● **Exercises**:
1: Return the passage of the article on evaluating AI agents that begins at the words "Evals for AI" and ends after "yourself with LLM-as-judge.", copied word for word.
2: Please resume the article on evaluating AI agents from the point where it stops.

Evals for AI Agents: How to Know Your Agent Actually Works
Everyone builds agents, almost nobody measures them. We break down why classical tests don't work here, how to assemble your first eval dataset in an hour, the difference between end-to-end and trajectory evaluation, and how not to fool yourself with LLM-as-judge.
IntermediateAI DevOps35 minDeepEval, Langfuse, Claude API
1
Why unit tests break down here
You built an agent. It works on your test queries — so it's ready? No: LLMs are non-deterministic, the same input yields different outputs, and 'correct' is often subjective. A classical unit test checks equality, but equality isn't what needs checking here.
An eval isn't 'pass / fail'. It's a measurement: how well, in what percentage of cases, where it breaks. The question isn't 'did it pass?' but 'it passed 47 of 50 cases, and here's what the 3 failures have in common'. Failure means something different here: it's not a bug, it's data.
🧪 Unit test
- Exact match: 0 or 1
- Runs on every commit
- Failure = stop and fix
📊 Eval
- Pass rate and distribution
- Runs scheduled or pre-release
- Failure = data to analyze
First thing to change is your relationship with failure. If you want 100% pass rate, you're either writing trivial tests or fooling yourself. The goal is to see where the agent breaks and decide whether it's worth fixing.
2
The dataset matters more than the metric — always
Metrics look impressive — accuracy, precision, recall. But without a good dataset they're a thermometer in an empty room: measuring something, just not what matters. The right order: first 20 real examples, then a metric around them.

● **Record set**:
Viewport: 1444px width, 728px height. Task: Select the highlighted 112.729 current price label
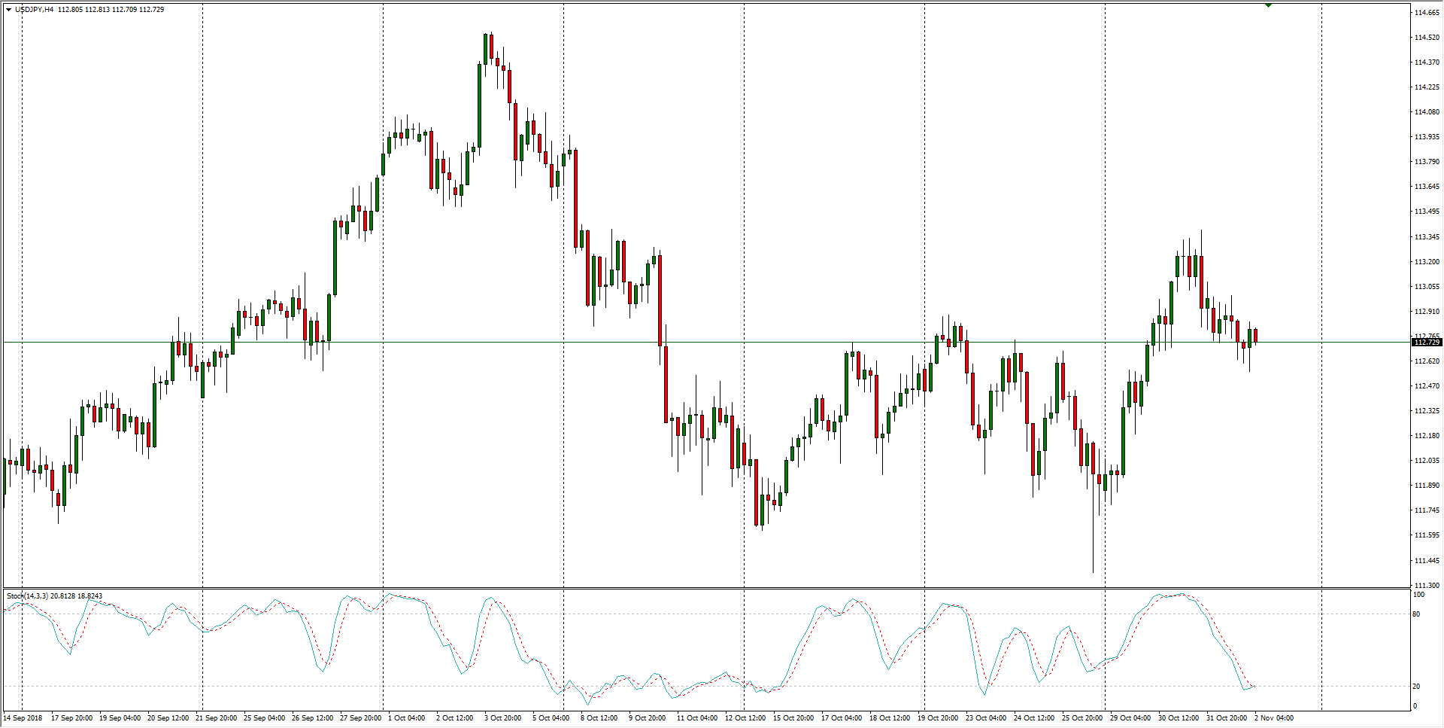(x=1426, y=343)
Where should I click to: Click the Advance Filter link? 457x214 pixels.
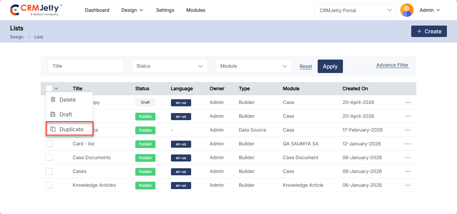392,65
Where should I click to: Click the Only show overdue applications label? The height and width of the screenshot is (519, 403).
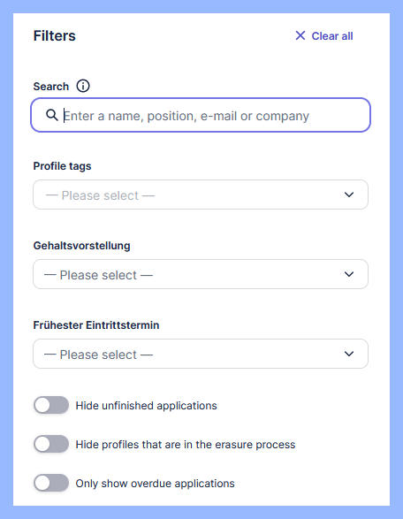pyautogui.click(x=156, y=484)
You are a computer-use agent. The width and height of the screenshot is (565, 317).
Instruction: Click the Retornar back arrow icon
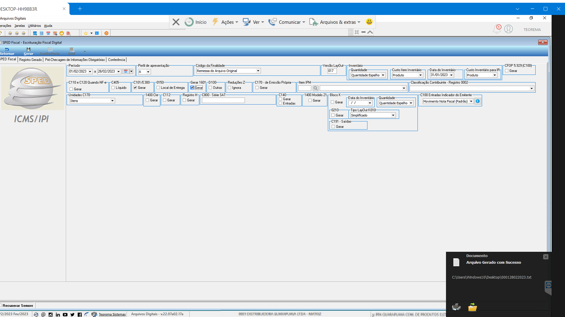[x=7, y=49]
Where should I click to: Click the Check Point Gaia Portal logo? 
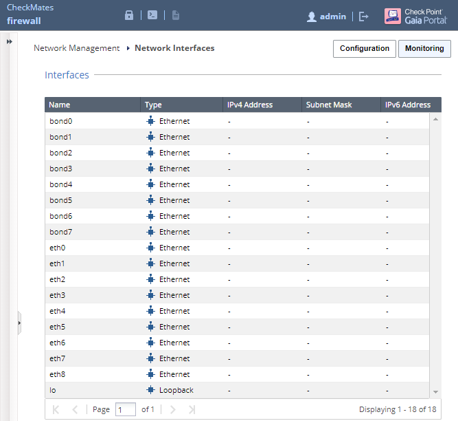415,16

● **Expected outputs**:
1:
Evals for AI Agents: How to Know Your Agent Actually Works
Everyone builds agents, almost nobody measures them. We break down why classical tests don't work here, how to assemble your first eval dataset in an hour, the difference between end-to-end and trajectory evaluation, and how not to fool yourself with LLM-as-judge.

2:
Where do the first 20 come from? Three sources. Production or beta-user logs — that's where real users broke things. Corner cases you hunted manually — empty input, ambiguous query, a language you didn't prepare for. And synthetic data — but only as a supplement, never a replacement: synthetic is smooth, reality isn't.
Production logs
Curate manually
Eval dataset (20)
Run
Analyze failures
New cases
Don't aim for 100 tests on day one. 20 carefully chosen examples covering different query types beat 200 random ones. The dataset grows as you find new failure modes in production.
3
Two views on an agent: outcome and trajectory
The agent answers '14' to 'how many orders did this customer place in March?'. Right or wrong? Two ways to check, each answering a different question.
End-to-end compares '14' to the reference. Simple and fast — but tells you nothing about how the agent got there. It could have guessed and still returned the right number.
Trajectory looks at the sequence of steps: did it call `get_orders` with a March filter, did it apply `group_by customer`. If any step is wrong but the result matches by accident — trajectory catches it.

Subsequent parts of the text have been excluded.